Here’s a plot of the average sleep error over 10000 calls for all of the relevant sleep functions. The scheduler period was set to 1ms for this test. I specifically tested sleep times that would be useful for games and other real-time applications (1/60 sec, 1/144 sec, …).

As you can see, all of the functions have a negligible error. The timer sleep seems to spike up at some point, but that error is still only around 6 μs. You can see that for longer sleeps, preciseSleep error rises slowly but surely. Although with a small scheduler period this is perfectly tolerable. robustSleep completely overlaps with a spin loop that I included as a control - that’s how robust it is.

Let’s see what happens when the scheduler period is increased to 10ms.

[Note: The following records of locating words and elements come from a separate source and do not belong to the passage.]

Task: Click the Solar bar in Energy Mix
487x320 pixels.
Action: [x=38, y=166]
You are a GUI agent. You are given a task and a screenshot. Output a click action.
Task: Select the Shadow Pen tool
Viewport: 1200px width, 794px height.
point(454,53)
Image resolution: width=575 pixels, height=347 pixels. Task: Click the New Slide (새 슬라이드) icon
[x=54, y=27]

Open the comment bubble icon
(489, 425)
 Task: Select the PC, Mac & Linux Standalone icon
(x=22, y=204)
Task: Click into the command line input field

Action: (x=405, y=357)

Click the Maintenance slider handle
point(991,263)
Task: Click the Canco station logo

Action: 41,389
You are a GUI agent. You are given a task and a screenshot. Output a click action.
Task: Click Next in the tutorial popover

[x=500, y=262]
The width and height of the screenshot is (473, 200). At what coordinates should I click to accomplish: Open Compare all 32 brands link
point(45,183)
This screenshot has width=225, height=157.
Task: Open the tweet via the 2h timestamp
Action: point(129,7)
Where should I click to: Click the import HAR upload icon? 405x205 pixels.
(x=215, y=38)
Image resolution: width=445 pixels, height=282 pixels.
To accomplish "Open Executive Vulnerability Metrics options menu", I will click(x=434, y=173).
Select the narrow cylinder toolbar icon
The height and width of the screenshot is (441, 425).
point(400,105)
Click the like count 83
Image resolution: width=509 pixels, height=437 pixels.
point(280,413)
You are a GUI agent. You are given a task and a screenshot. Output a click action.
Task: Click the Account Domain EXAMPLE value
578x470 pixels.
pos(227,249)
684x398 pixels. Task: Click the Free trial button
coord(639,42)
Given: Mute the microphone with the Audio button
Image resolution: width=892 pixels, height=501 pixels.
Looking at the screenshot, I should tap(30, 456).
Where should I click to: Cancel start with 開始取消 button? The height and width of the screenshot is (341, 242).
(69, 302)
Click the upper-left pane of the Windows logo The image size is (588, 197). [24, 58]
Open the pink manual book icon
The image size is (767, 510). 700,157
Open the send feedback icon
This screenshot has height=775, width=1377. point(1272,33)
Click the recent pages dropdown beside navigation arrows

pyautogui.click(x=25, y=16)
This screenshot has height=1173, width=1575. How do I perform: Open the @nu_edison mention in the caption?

Now these results are a lot more interesting. You can see that the old preciseSleep is completely unusable at this larger scheduler period, with an average error of 100 μs for longer sleep times. robustSleep still overlaps the spin loop almost completely, but it has an error spike around 1/30 second sleeps. I’m not quite sure why, but that can be fixed by tweaking the TOLERANCE parameter. timerSleep has errors of less than 1 μs regardless of sleep times.

Of course, the reason preciseSleep and robustSleep are able to attain such high precision even at higher scheduler periods is because they spend most of their time spinning. Let’s take a look at CPU usage next.

Results: CPU usage#

For these tests, I simply measured what proportion of time each sleep function spends in a spin loop as opposed to actually sleeping. I couldn’t use GetProcessTimes like last time because it kept reporting 0% CPU usages for some reason, even when the functions spent half of their time spinning.

Either way, here is the percentage of time spent spinning when the scheduler period was set to 1 ms:

All functions spend a decent amount of time actually sleeping, even at lower sleep times. preciseSleep and robustSleep have very similar CPU usage, with preciseSleep having a slight edge. timerSleep clearly has the lowest CPU usage, usually around 2x lower than the other two.

And now let’s look at what happens with a 10ms scheduler period.

Both preciseSleep and robustSleep mostly just spin, even for higher sleep times. robustSleep is especially bad here, because it’s still trying to be perfectly precise, and it’s not safe to sleep at all for any time less than 20ms. timerSleep on the other hand, has basically the exact same power usage curve that it had with a 1ms scheduler period in the previous graph. It even manages to sleep 50% of the time for sleeps of only 1ms.

So the high resolution timer is really good even when the scheduler period is low, but it completely destroys the other sleep methods when the scheduler period is high.

You can download my testing code and raw data here.

Conclusion#

If you can afford to target only more recent versions of Windows 10, you should probably use the new high resolution timer for sleeping in your main loop. It’s very precise, and extremely power efficient. You could also try to avoid using timeBeginPeriod to set the scheduler period, or at the very least try to not lower it beyond 8ms. The people working on Chrome found that this greatly improves power usage, and anyone running your software will be grateful for the reduced heat and fan noise.

If you want the most robust, precise sleeping method possible, or if you still want to support older versions of Windows, or you just want to keep things simple, then use the robustSleep function along with timeBeginPeriod(1). I don’t think anything better than that is possible.

It is also possible to combine the two approaches and get the best of both worlds. First try to create a high resolution timer with the new flag, and if that fails you know it’s not supported by the runtime, and you can fall back to robustSleep. I have a copy-pastable snippet of code on github that does exactly this.